- [THE RECORDS]
--- START ---

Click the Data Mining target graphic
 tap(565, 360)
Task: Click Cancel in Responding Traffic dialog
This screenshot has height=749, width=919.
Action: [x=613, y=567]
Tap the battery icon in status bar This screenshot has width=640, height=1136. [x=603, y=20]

--- END ---
--- START ---

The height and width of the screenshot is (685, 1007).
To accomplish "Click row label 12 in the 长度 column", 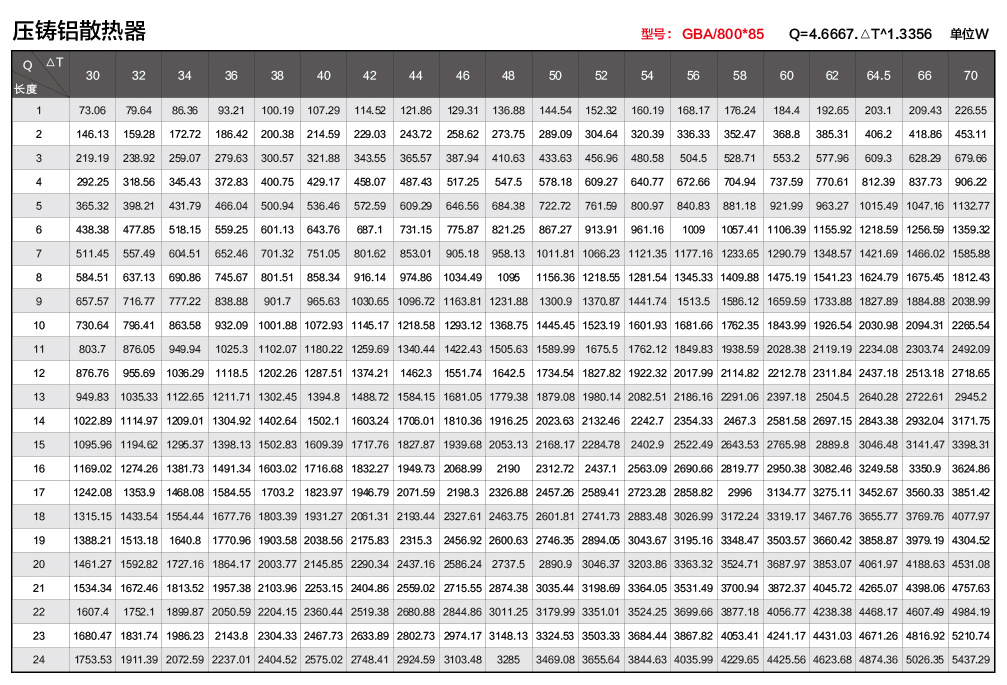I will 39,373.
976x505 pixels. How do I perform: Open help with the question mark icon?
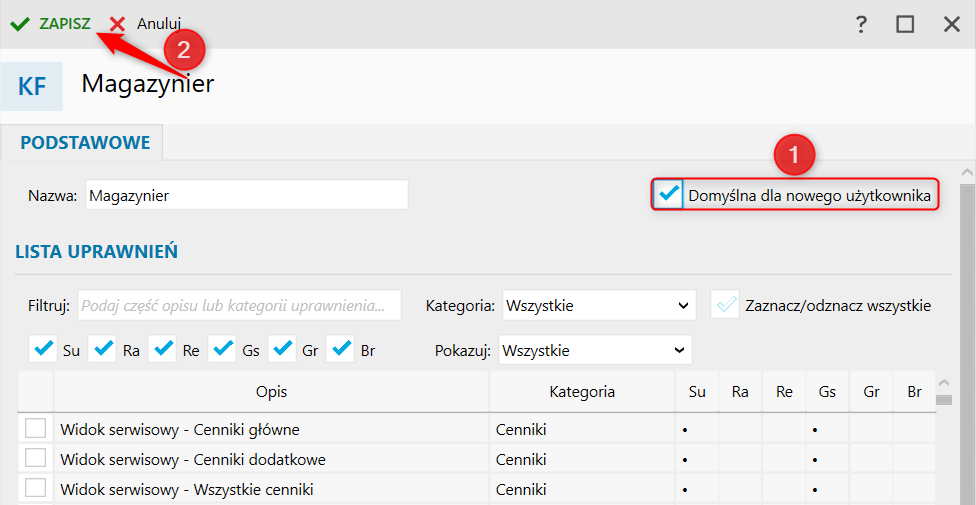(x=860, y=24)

--- END ---
--- START ---

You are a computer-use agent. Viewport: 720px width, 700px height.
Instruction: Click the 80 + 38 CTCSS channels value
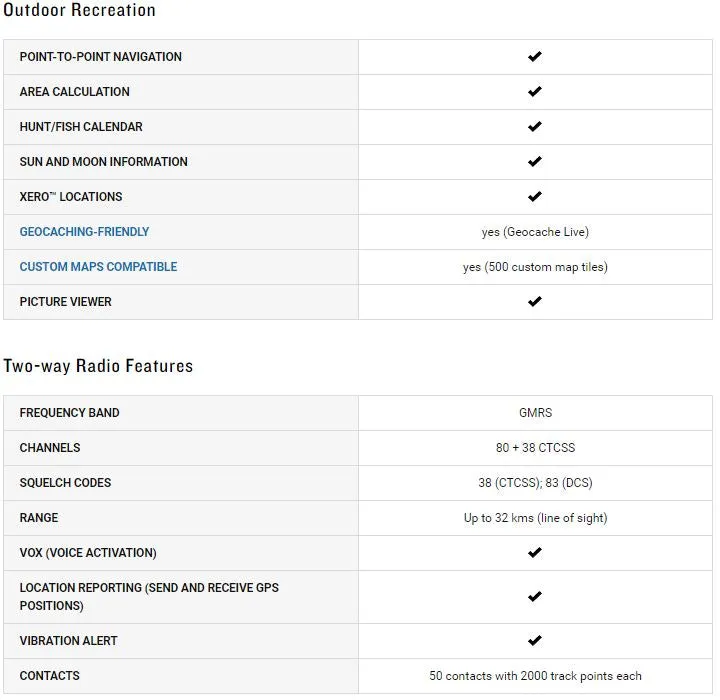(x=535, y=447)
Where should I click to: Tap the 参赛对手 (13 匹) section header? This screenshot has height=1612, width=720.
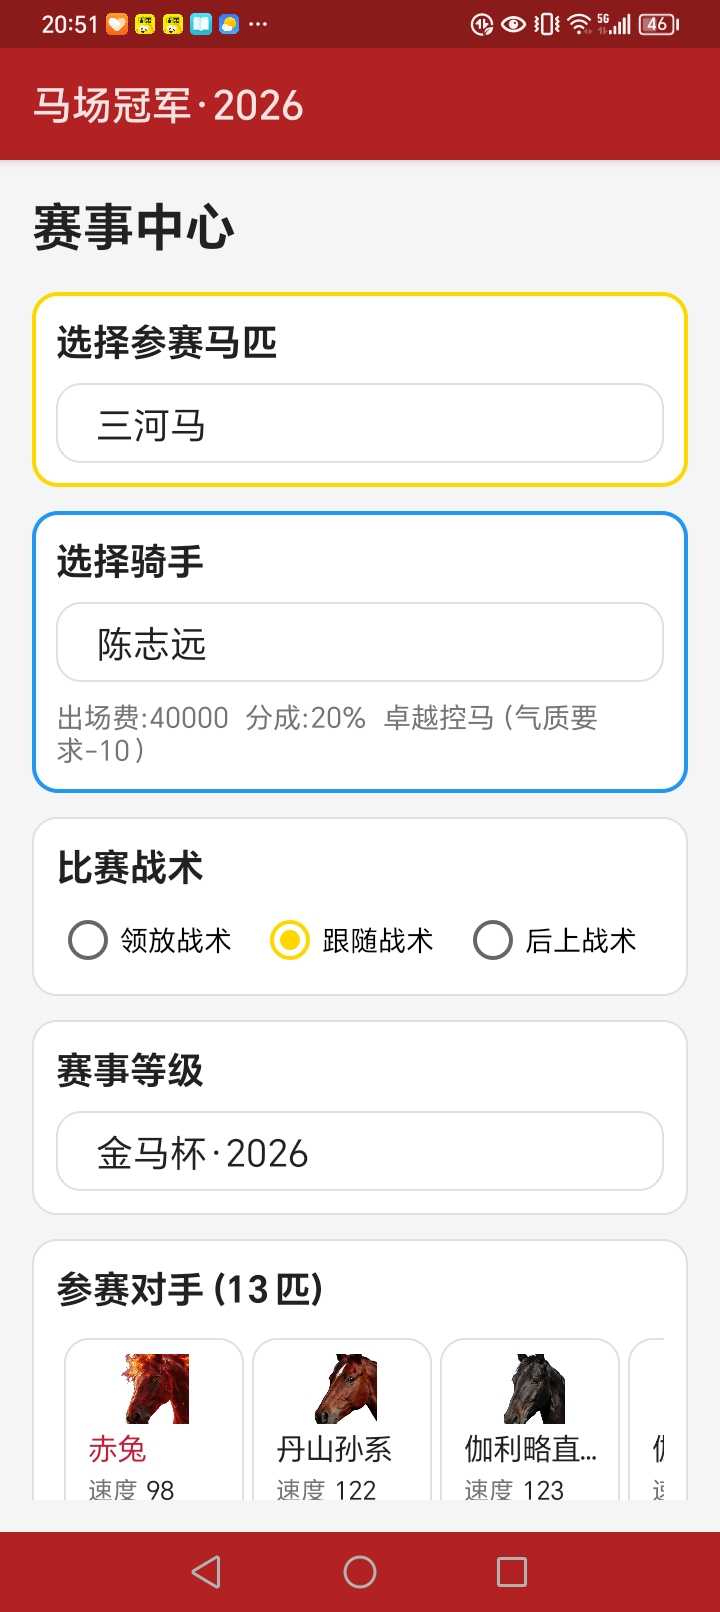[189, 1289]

--- END ---

Transcribe the records word for word, covering the stretch from the line that contains "Task: Click Cancel" through the line that contains "Tap the battery".

Task: Click Cancel in Responding Traffic dialog
This screenshot has height=749, width=919.
Action: [x=613, y=567]
Tap the battery icon in status bar This screenshot has width=640, height=1136. [x=603, y=20]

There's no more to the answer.